▶ Prompt
Copy out the records below, swapping every "Instruction" for "Command" and changing nothing else.

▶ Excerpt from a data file
════════════════════

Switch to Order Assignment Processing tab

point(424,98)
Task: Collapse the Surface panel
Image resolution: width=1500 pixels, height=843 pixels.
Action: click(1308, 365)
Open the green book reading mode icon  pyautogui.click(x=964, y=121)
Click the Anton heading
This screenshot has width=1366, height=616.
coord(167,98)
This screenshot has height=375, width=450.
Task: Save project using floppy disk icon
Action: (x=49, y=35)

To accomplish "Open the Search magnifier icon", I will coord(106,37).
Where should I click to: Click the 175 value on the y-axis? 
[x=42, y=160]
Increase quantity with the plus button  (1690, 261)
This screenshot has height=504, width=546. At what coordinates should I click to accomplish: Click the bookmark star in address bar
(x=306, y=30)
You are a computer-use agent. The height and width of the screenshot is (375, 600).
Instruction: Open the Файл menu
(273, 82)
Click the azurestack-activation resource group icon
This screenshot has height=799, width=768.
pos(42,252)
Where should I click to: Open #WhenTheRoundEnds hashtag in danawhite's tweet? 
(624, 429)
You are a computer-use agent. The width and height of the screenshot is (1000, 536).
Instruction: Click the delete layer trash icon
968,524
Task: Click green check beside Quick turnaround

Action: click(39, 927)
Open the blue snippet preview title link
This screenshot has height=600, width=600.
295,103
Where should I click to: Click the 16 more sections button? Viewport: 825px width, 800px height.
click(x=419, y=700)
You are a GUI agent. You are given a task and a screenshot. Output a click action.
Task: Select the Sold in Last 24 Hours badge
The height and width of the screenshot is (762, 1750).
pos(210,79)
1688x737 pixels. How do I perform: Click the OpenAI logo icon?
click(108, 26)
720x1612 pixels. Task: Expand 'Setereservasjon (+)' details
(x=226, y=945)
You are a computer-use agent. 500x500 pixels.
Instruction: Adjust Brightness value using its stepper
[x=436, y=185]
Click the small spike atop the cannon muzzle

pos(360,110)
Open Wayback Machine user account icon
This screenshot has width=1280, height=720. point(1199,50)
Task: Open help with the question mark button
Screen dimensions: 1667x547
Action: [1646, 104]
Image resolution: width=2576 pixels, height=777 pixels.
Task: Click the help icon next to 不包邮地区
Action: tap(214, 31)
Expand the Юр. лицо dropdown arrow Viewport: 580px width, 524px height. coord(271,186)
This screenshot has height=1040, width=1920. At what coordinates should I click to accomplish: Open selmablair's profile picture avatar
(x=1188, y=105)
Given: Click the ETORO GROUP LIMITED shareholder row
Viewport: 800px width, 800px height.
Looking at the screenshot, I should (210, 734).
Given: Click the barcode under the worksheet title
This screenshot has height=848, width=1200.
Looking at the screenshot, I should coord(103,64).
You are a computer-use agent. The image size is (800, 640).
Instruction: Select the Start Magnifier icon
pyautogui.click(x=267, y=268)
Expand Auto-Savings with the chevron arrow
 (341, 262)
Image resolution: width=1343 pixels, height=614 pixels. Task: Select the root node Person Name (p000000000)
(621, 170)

════════════════════

▶ Output
Switch to Order Assignment Processing tab

point(424,98)
Task: Collapse the Surface panel
Image resolution: width=1500 pixels, height=843 pixels.
Action: click(1308, 365)
Open the green book reading mode icon  pyautogui.click(x=964, y=121)
Click the Anton heading
This screenshot has width=1366, height=616.
coord(167,98)
This screenshot has height=375, width=450.
Task: Save project using floppy disk icon
Action: (x=49, y=35)

To accomplish "Open the Search magnifier icon", I will coord(106,37).
Where should I click to: Click the 175 value on the y-axis? 
[x=42, y=160]
Increase quantity with the plus button  (1690, 261)
This screenshot has height=504, width=546. At what coordinates should I click to accomplish: Click the bookmark star in address bar
(x=306, y=30)
You are a computer-use agent. The height and width of the screenshot is (375, 600).
Command: Open the Файл menu
(273, 82)
Click the azurestack-activation resource group icon
This screenshot has height=799, width=768.
pos(42,252)
Where should I click to: Open #WhenTheRoundEnds hashtag in danawhite's tweet? 
(624, 429)
You are a computer-use agent. The width and height of the screenshot is (1000, 536).
Command: Click the delete layer trash icon
968,524
Task: Click green check beside Quick turnaround

Action: click(39, 927)
Open the blue snippet preview title link
This screenshot has height=600, width=600.
295,103
Where should I click to: Click the 16 more sections button? Viewport: 825px width, 800px height.
click(x=419, y=700)
You are a GUI agent. You are given a task and a screenshot. Output a click action.
Task: Select the Sold in Last 24 Hours badge
The height and width of the screenshot is (762, 1750).
pos(210,79)
1688x737 pixels. How do I perform: Click the OpenAI logo icon?
click(108, 26)
720x1612 pixels. Task: Expand 'Setereservasjon (+)' details
(x=226, y=945)
You are a computer-use agent. 500x500 pixels.
Command: Adjust Brightness value using its stepper
[x=436, y=185]
Click the small spike atop the cannon muzzle

pos(360,110)
Open Wayback Machine user account icon
This screenshot has width=1280, height=720. point(1199,50)
Task: Open help with the question mark button
Screen dimensions: 1667x547
Action: [1646, 104]
Image resolution: width=2576 pixels, height=777 pixels.
Task: Click the help icon next to 不包邮地区
Action: tap(214, 31)
Expand the Юр. лицо dropdown arrow Viewport: 580px width, 524px height. coord(271,186)
This screenshot has height=1040, width=1920. At what coordinates should I click to accomplish: Open selmablair's profile picture avatar
(x=1188, y=105)
Given: Click the ETORO GROUP LIMITED shareholder row
Viewport: 800px width, 800px height.
Looking at the screenshot, I should (210, 734).
Given: Click the barcode under the worksheet title
This screenshot has height=848, width=1200.
Looking at the screenshot, I should coord(103,64).
You are a computer-use agent. The image size is (800, 640).
Command: Select the Start Magnifier icon
pyautogui.click(x=267, y=268)
Expand Auto-Savings with the chevron arrow
 (341, 262)
Image resolution: width=1343 pixels, height=614 pixels. Task: Select the root node Person Name (p000000000)
(621, 170)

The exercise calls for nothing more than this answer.